Em sua antípoda, a rua, quando bem tratada, estende um tapete vermelho para o bem-estar público ou salubridade de memória. Ao contrário do Shopping, seu equivalente a céu-aberto, uma praça – quase não as temos – ou mesmo um parque, nada mais são que uma rua alargada. Eis porque o nome "largo" ser sinônimo de "praça". Sem conversa e gesto ou rua, uma cidade se torna amorfa. Apenas uma coleção de fragmentos rejuntados pela pressa do carro. A praça, rua alargada, é bom espaço para se estar consigo em meio aos outros pelo que resguarda de saudável e eventual. Pelo que rasga para a memória de sonhos, devaneios e frustrações passadas. Ao contrário do shopping - espaço encontrável e padronizado por todo planeta - tem horizonte e alma.
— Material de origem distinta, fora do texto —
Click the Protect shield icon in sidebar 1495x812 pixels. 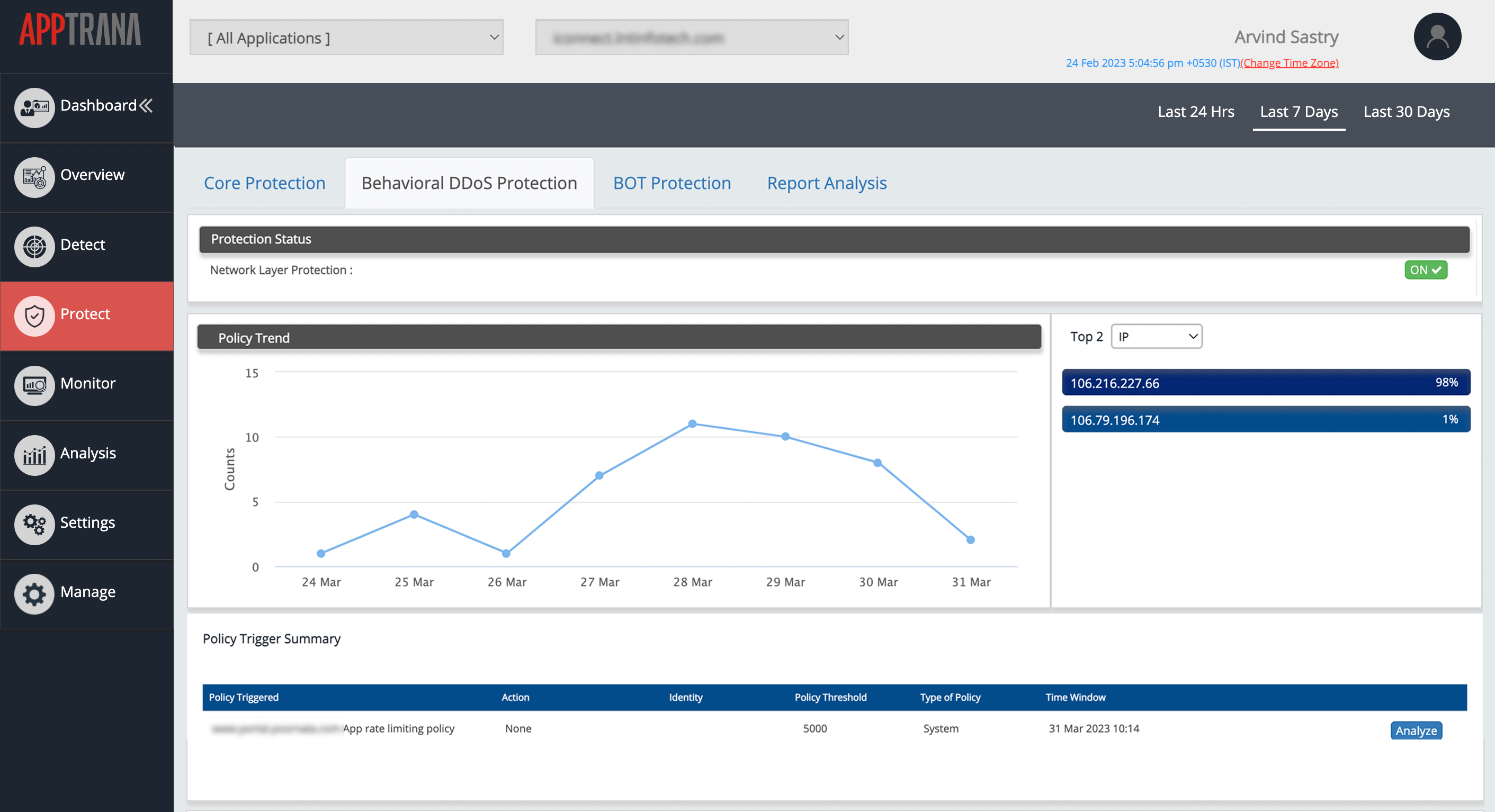pyautogui.click(x=32, y=313)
Gera lembranças. Aquelas lembranças vívidas, fundas, que só surgem da convivialidade. Do decurso dos tempos longos. Da feira, que esteve na raiz de tantas cidades, pelo Ceará e pelo Nordeste afora. Uma encruzilhada aprazível, onde as reminiscências te dizem: "Bom dia"! As que precisam ser engatadas a outras, relacionadas, para que tenhamos a dimensão real de onde estamos pisando, de como somos. De onde viemos. De como sentimos. Do que queremos. De que estofo são feitos nossos sonhos. 
E, claro, a vida também se faz de encontros. Especialmente dos que ocorrem na casualidade das esquinas. Entre gente de diferentes opiniões, classes, visões políticas, orientações sexuais, etnias, culturas, jargões, idiomas, etc. 
Das interseções dessas ruas, que ora seguem vazias.